* Problem: Could you put the part of the entries that opens with the line containing "You are a computer-use agent. The" and closes with the line containing "Looking at the screenshot, I should 30,134." into a Markdown table with the columns Row and Line, numbering each row and leaving out blank lines?

* Data provided:

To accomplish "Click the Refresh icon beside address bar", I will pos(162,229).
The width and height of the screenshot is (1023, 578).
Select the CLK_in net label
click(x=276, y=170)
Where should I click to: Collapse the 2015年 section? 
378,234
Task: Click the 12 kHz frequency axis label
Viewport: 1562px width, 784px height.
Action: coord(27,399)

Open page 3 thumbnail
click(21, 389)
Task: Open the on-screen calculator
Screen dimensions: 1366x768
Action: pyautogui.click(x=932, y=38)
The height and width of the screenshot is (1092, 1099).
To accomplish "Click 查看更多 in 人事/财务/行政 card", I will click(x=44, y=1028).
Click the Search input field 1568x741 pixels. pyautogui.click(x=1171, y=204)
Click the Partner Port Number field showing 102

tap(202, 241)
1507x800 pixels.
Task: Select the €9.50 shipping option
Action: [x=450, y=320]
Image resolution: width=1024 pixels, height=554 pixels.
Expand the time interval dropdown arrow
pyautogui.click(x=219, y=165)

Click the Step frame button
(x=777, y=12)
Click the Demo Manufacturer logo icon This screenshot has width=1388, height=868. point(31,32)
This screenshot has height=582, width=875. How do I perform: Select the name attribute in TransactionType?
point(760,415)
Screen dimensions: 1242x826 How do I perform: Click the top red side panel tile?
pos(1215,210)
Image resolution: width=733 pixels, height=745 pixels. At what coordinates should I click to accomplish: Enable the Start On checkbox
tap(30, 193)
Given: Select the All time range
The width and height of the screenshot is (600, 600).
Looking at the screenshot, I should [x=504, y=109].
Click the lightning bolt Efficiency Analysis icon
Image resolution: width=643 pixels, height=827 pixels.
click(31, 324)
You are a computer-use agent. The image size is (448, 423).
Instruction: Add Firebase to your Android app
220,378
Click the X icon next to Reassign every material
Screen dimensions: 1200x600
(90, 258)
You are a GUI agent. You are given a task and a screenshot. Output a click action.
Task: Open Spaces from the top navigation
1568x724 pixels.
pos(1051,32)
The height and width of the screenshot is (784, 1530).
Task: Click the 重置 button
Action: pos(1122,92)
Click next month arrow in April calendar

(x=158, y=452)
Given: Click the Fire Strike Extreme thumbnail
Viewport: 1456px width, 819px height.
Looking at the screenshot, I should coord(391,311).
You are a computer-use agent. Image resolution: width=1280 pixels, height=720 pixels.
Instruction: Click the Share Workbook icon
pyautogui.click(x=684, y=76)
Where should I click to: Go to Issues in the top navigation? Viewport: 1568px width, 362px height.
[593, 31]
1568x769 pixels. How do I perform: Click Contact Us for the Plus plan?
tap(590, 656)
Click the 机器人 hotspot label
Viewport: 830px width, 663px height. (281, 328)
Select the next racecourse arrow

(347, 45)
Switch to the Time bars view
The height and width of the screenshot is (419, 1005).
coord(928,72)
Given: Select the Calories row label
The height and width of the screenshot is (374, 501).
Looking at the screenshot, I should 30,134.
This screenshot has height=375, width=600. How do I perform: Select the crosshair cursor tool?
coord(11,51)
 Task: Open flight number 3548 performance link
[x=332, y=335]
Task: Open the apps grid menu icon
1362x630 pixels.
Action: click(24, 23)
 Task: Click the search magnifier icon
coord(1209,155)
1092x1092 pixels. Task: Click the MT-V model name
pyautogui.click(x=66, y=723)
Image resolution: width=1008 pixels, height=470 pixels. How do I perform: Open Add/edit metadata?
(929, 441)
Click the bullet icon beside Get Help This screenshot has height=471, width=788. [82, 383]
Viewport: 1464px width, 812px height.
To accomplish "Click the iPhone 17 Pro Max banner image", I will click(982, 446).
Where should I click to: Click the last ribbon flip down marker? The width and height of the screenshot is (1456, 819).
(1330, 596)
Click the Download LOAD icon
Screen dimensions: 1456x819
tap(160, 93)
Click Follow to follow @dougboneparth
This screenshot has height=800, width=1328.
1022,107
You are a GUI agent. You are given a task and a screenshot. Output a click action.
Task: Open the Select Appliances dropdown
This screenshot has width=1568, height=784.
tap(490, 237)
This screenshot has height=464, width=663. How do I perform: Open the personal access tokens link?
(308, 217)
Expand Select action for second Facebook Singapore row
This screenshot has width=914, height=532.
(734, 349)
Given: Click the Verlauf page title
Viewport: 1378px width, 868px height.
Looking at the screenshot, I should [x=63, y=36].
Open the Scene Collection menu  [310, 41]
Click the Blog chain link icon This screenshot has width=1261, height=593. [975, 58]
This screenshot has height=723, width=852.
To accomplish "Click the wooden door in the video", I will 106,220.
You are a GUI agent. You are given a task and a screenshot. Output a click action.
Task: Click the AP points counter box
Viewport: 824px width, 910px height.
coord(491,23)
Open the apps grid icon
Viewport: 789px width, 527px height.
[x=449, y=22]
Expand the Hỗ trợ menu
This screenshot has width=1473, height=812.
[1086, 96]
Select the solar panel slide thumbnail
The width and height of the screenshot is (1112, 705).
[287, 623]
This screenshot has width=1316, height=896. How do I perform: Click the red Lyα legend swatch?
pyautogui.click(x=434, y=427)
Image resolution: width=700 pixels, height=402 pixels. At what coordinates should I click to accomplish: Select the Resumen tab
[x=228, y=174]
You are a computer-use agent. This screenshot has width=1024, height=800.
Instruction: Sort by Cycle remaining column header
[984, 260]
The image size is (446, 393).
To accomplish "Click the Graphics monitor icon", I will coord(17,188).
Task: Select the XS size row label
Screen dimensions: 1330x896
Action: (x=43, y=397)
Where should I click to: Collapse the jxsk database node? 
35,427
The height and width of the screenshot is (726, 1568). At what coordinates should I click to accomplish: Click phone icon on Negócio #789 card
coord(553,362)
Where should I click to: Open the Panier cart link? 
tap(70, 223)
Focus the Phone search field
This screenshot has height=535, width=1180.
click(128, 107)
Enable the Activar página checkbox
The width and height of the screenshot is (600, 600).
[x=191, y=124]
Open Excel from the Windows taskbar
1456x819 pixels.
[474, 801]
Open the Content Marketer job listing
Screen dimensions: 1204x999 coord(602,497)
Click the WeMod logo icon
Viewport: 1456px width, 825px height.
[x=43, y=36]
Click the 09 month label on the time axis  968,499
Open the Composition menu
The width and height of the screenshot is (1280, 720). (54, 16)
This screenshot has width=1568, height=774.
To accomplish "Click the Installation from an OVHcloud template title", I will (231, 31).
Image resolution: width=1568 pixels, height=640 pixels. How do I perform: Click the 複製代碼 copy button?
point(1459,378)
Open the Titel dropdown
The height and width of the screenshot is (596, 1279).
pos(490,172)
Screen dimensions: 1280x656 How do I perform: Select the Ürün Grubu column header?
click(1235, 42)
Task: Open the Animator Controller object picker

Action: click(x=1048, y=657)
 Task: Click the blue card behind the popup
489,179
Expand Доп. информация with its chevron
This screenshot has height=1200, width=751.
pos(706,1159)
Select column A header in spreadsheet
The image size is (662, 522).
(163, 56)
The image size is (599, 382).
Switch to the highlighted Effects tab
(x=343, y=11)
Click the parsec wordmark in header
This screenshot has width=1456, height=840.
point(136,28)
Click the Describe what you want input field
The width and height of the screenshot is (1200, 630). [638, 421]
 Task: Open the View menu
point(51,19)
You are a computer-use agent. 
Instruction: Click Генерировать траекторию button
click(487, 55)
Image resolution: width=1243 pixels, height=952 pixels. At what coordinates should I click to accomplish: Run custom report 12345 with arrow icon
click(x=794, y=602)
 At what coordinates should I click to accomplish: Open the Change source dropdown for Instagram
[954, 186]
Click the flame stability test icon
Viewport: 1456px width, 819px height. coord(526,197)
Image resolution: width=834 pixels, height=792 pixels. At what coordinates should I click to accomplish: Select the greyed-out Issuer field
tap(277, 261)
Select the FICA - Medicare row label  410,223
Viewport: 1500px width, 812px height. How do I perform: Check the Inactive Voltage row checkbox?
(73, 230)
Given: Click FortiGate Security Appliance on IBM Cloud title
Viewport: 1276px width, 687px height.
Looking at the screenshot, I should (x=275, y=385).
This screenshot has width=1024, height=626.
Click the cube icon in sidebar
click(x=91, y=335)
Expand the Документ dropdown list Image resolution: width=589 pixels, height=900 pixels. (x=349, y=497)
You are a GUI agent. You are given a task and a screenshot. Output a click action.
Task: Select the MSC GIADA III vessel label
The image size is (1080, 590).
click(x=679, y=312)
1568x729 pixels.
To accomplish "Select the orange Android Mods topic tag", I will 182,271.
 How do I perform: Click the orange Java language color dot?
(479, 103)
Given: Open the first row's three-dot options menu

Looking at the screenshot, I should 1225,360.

* Exercise answer:
| Row | Line |
|---|---|
| 1 | You are a computer-use agent. The image size is (448, 423). |
| 2 | Instruction: Add Firebase to your Android app |
| 3 | 220,378 |
| 4 | Click the X icon next to Reassign every material |
| 5 | Screen dimensions: 1200x600 |
| 6 | (90, 258) |
| 7 | You are a GUI agent. You are given a task and a screenshot. Output a click action. |
| 8 | Task: Open Spaces from the top navigation |
| 9 | 1568x724 pixels. |
| 10 | pos(1051,32) |
| 11 | The height and width of the screenshot is (784, 1530). |
| 12 | Task: Click the 重置 button |
| 13 | Action: pos(1122,92) |
| 14 | Click next month arrow in April calendar |
| 15 | (x=158, y=452) |
| 16 | Given: Click the Fire Strike Extreme thumbnail |
| 17 | Viewport: 1456px width, 819px height. |
| 18 | Looking at the screenshot, I should coord(391,311). |
| 19 | You are a computer-use agent. Image resolution: width=1280 pixels, height=720 pixels. |
| 20 | Instruction: Click the Share Workbook icon |
| 21 | pyautogui.click(x=684, y=76) |
| 22 | Where should I click to: Go to Issues in the top navigation? Viewport: 1568px width, 362px height. |
| 23 | [593, 31] |
| 24 | 1568x769 pixels. How do I perform: Click Contact Us for the Plus plan? |
| 25 | tap(590, 656) |
| 26 | Click the 机器人 hotspot label |
| 27 | Viewport: 830px width, 663px height. (281, 328) |
| 28 | Select the next racecourse arrow |
| 29 | (347, 45) |
| 30 | Switch to the Time bars view |
| 31 | The height and width of the screenshot is (419, 1005). |
| 32 | coord(928,72) |
| 33 | Given: Select the Calories row label |
| 34 | The height and width of the screenshot is (374, 501). |
| 35 | Looking at the screenshot, I should 30,134. |